The Nanjing Atrocity featured in a number of wartime works of literature, namely Ishikawa Tatsuzō’s Ikite iru heitai (Living Soldiers). It was also depicted in works such as the early postwar novel, Jikan (Time) by Hotta Yoshie and the short story by Mishima Yukio, "Botan" (Tree peony).

Drawing on the recent debate in Japan on wartime memory—and especially the debate between post-modernists such as Sun Ge and their school’s "history of memory" as opposed to the modernist historian’s "history of facts"—this paper presentation will attempt to shed light on the Japanese memory of the Nanjing Atrocity. It will demonstrate that a Japanese narrative concerning Nanjing did exist in Japan before the Tokyo Trials, but that this memory disappeared under the 1955 system, not to reemerge until the 1970s.


The Victim Count: Figures Don’t Lie?

Bob Tadashi Wakabayashi, York University

According to the "official" Chinese interpretation of the Nanjing Atrocity, Japanese troops committed a centrally ordered, systematic massacre of "more than 300,000" non-combatants inside the walled city over a six-week period beginning on December 13, 1937. The documentary record does not support these assertions—least of all a victim count of "more than 300,000"—but there is no one "correct" figure. Japanese military documents, left by the victimizers, reveal that roughly 109,475 Chinese military personnel died within the above spatial and temporal parameters posited by the Chinese side. Up to 64,175 of those 109,475 persons may have been belligerents killed in combat; and, if so, this presentation would argue that they should not enter the victims count. However, the absolute minimum number of illegally killed massacre victims stands at 45,300—again within the spatial and temporal limits posited by the Chinese side.

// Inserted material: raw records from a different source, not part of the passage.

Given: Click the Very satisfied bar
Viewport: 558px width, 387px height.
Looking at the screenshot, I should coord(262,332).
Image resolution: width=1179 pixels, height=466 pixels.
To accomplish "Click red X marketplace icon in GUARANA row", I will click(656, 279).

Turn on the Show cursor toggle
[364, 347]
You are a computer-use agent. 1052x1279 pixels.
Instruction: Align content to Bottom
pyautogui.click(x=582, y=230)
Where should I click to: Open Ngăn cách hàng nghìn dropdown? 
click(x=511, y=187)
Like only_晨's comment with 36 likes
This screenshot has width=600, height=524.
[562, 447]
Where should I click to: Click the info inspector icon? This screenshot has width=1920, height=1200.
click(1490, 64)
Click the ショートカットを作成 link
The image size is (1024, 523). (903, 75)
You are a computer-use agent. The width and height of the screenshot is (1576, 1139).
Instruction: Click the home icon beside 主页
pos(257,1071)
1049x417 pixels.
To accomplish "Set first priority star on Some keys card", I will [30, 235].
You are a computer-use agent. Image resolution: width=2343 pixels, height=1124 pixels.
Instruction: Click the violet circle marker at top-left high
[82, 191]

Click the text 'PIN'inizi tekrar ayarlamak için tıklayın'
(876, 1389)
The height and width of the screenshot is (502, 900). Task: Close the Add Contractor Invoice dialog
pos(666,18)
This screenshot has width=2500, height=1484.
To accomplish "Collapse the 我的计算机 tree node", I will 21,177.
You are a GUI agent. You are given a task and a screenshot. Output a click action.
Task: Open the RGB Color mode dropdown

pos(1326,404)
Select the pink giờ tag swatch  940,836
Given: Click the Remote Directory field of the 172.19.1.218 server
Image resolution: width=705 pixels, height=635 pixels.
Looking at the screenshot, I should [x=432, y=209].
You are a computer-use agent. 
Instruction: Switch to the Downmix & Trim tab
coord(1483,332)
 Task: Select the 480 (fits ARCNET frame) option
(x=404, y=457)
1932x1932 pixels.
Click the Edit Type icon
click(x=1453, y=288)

However, an empirically verifiable and hence legitimately arguable victim toll for the Nanjing Atrocity ranges from a minimum of "over 40,000" to a maximum of "under 200,000." The number depends on one’s spatial, temporal, and conceptual definitions of that event—which may be broad or narrow—plus one’s understanding of who qualifies as a bona fide "massacre victim"—which may be strict or loose. Thus, vastly different, yet more or less equally valid, statistical conclusions can be reached, which in turn rest on each historian’s political and ideological beliefs. These have a rightful place amid this scholarly controversy and should be explicitly identified.


A Neurosis of Disproportionate Action? The Nanjing Massacre and Chinese Historical Memory

Joshua A. Fogel, University of California, Santa Barbara

Sigmund Freud diagnosed the following as the "disproportionate actions of a neurotic": a Londoner who stands before a monument to the Great Fire of 1666 and, instead of being joyous at the city’s resilience in the face of such a long past disaster, mourns aloud the destruction of three centuries earlier. This presentation raises this "diagnosis" as a possible label for some of the "disproportionate" ways in which Chinese, largely those in the diaspora and largely within North America, have come recently to "remember" and "represent" the events surrounding the great massacre that transpired over sixty years ago in the Chinese wartime capital. It will try to assess why such views—exemplified in the best-selling The Rape of Nanking: The Forgotten Holocaust of World War II by Iris Chang—have caught on, why over the past few years, why especially in the diaspora, and why particularly in North America.

This paper presentation will also examine why the image of the Holocaust has been so forcefully utilized by those who wish to portray the events of the Nanjing Atrocity in the light that they have. Finally, it will try to explain why they have been so successful in convincing most of the Western media, irrespective of political stripe.